Here is a shard-theory intuition about humans, followed by an idea for an ML experiment that could proof-of-concept its application to RL:

Let's say I'm a guy who cares a lot about studying math well, studies math every evening, and doesn't know much about drugs and their effects. Somebody hands me some ketamine and recommends that I take ketamine this evening. I take the ketamine before I sit down to study math, and math study goes terrible intellectually but since I am on ketamine I'm having a good time and credit gets assigned to the 'taking ketamine before I sit down to study math' computation. So my policy network gets updated to increase the probability of the computation 'take ketamine before I sit down to study math.'

HOWEVER my world-model also gets updated, acquiring the new knowledge 'taking ketamine before I sit down to study math makes math-study go terrible intellectually.' And if I have a strong enough 'math study' value shard then in light of this new knowledge the 'math study' value shard is going to forbid taking ketamine before I sit down to study math. So my 'take ketamine before sitting down to study math' exploration resulted in me developing an overall disposition against taking ketamine before sitting down to study math, even though the computation 'take ketamine before sitting down to study math' was directly reinforced! (Because same act of exploration also resulted in a world-model update that associated the computation 'take ketamine before sitting down to study math' with implications that an already-powerful shard opposes.)

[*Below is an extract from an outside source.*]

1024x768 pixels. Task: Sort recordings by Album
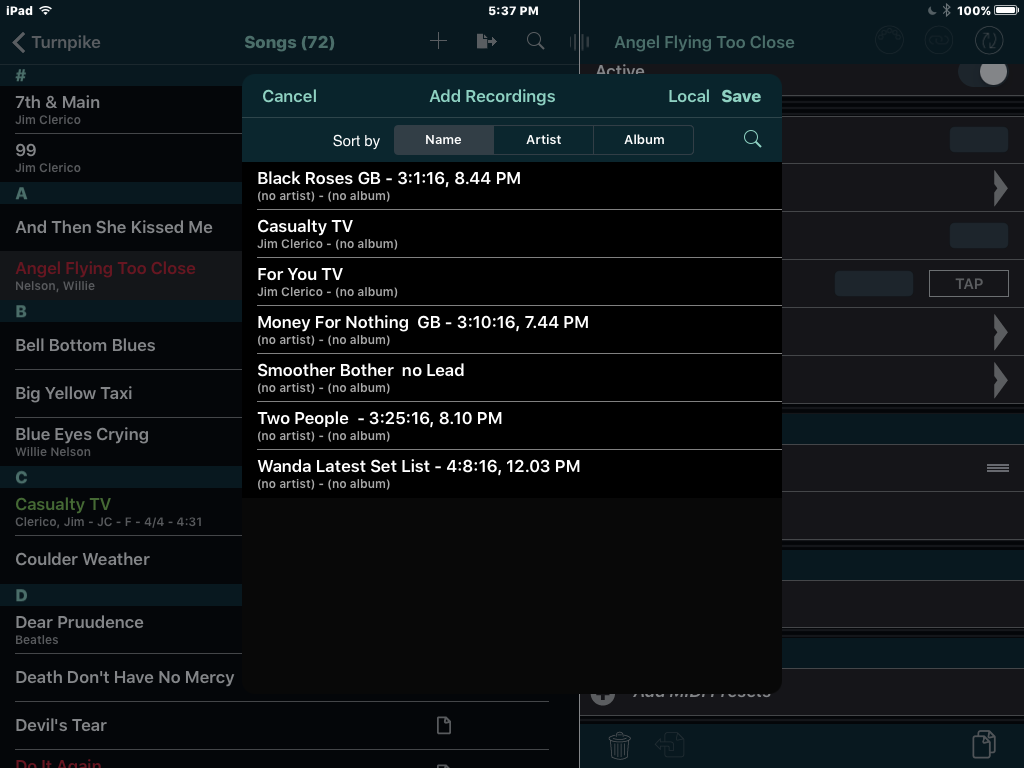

This is important, I think, because it shows that an agent can explore relatively freely without being super vulnerable to value-drift, and that you don't necessarily need complicated reflective reasoning to have (at least very basic) anti-value-drift mechanisms. Since reinforcement is a pretty gradual thing, you can often try an action you don't know much about, and if it turns out that this action has high reward but also direct implications that your already existing powerful shards oppose then the weak shard formed by that single reinforcement pass will be powerless.

Now the ML experiment idea:

A game where the agent gets rewarded for (e.g.) jumping high. After the agent gets somewhat trained, we continue training but introduce various 'powerups' the agent can pick up that increase or decrease the agent's jumping capacity. We train a little more, and now we introduce (e.g.) green potions that decrease the agent's jumping capacity but increase the reward multiplier (positive for expected reward on the balance).

My weak hypothesis is that even though trying green potions gets a reinforcement event, the agent will avoid green potions after trying them. This is because there'd be a strong 'avoid things that decrease jumping capacity' shard already in place that will take charge once the agent learns to associate taking green potions with decrease in jumping capacity. (Though maybe it's more complicated: maybe there will be a kind of race between 'taking green potions' getting reinforced and the association between taking green potions and decrease in jumping capacity forming and activating the 'avoid things that decrease jumping capacity' shard.)

Another interesting question: what will happen if we introduce (e.g.) red potions that increase the agent's jumping capacity but decrease the reward multiplier (negative for expected reward on the balance)? Seems clear that as the agent takes red potions over and over the reinforcement process will eventually remove the disposition to take red potions, but would this also start to push the agent towards forming some kind of mental representation of 'reward' to model what's going on? If we introduce red potions first, then do some training, and then introduce green potions, would the experience with red potions make the agent respond differently (perhaps more like a reward maximiser) to trying green potions?

Nice! I think the general lesson here might be that when an agent has predictive representations (like those from a model, or those from a value function, or successor representations) the updates from those predictions can "outpace" the updates from the base credit assignment algorithm, by changing stuff upstream of the contexts that that credit assignment acts on.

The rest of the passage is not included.